TUGAS YANG DIKERJAKAN:
(A) Salin dengan tepat bagian artikel tentang PDRB Lampung dari "Pengamat ekonomi pertanian" sampai "bawah potensi maksimalnya.".
(B) Tuliskan lanjutan artikel tentang PDRB Lampung, dimulai sesudah kalimat terakhirnya.

PETIKAN ARTIKEL:

────────────────

PDRB Lampung Tunjukkan Tren Positif

Radar Lampung Baca Koran--
BANDARLAMPUNG – Kontribusi sektor pertanian terhadap produk domestik regional bruto (PDRB) Provinsi Lampung menunjukkan tren penurunan dalam 13 tahun terakhir. Meskipun masih menjadi salah satu sektor penyumbang utama, laju pertumbuhannya yang melambat mengindikasikan adanya tantangan serius yang perlu segera diatasi.
Pengamat ekonomi pertanian Universitas Lampung (Unila) Teguh Endaryanto menyoroti bahwa perlambatan ini terutama disebabkan oleh rendahnya produktivitas komoditas unggulan dan kualitas sumber daya manusia (SDM) di sektor pertanian.
Teguh menjelaskan bahwa produktivitas di beberapa komoditas andalan Lampung masih jauh di bawah potensi maksimalnya.
BACA JUGA:Pertumbuhan Pertanian Terus Melambat, Perdagangan Jadi Penyelamat
’’Kopi Lampung baru sekitar 1 ton per hektare, sementara lada Lampung hanya 400–500 kg per hektare. Begitu juga dengan singkong, yang produktivitasnya sekitar 27 ton per hektare, padahal di tempat lain bisa mencapai 35 ton per hektare,” ungkap Teguh.

────────────────

BAHAN:

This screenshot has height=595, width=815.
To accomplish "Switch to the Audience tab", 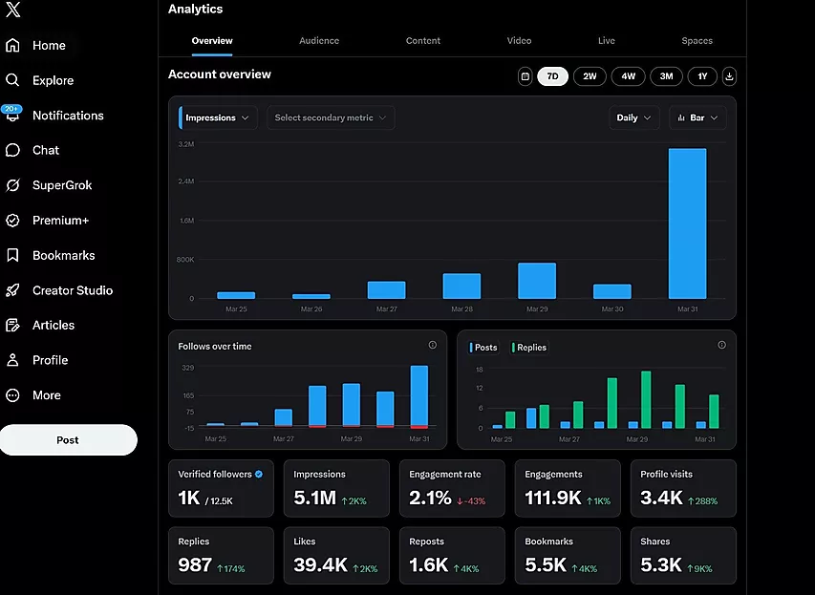I will coord(318,41).
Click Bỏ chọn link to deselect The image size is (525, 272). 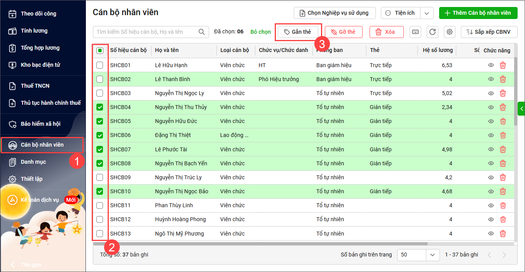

────────────────

KUNCI JAWABAN:
(A)
Pengamat ekonomi pertanian Universitas Lampung (Unila) Teguh Endaryanto menyoroti bahwa perlambatan ini terutama disebabkan oleh rendahnya produktivitas komoditas unggulan dan kualitas sumber daya manusia (SDM) di sektor pertanian.
Teguh menjelaskan bahwa produktivitas di beberapa komoditas andalan Lampung masih jauh di bawah potensi maksimalnya.

(B)
Ia menegaskan, perlunya peningkatan produktivitas agar sektor pertanian kembali bergairah. Selain itu, hilirisasi produk pertanian juga menjadi kunci untuk meningkatkan nilai tambah.
"Jangan hanya menjual bahan baku seperti gabah, tapi diolah menjadi beras. Atau pisang yang dikirim keluar daerah masih dalam bentuk mentah, seharusnya diolah menjadi produk setengah jadi atau jadi agar nilai tambahnya lebih tinggi," tambahnya.
Selain masalah produktivitas, Teguh juga menyoroti persoalan SDM. Mayoritas petani di Lampung memiliki tingkat pendidikan relatif rendah, yaitu SMP ke bawah. Hal ini menjadi hambatan untuk mengadopsi teknologi dan praktik pertanian modern yang dapat meningkatkan hasil panen.
“Bagaimana kita mau meningkatkan produktivitas kalau SDM kita masih relatif rendah?” ujarnya. Ia menekankan pentingnya mendorong peningkatan kualitas SDM di sektor pertanian.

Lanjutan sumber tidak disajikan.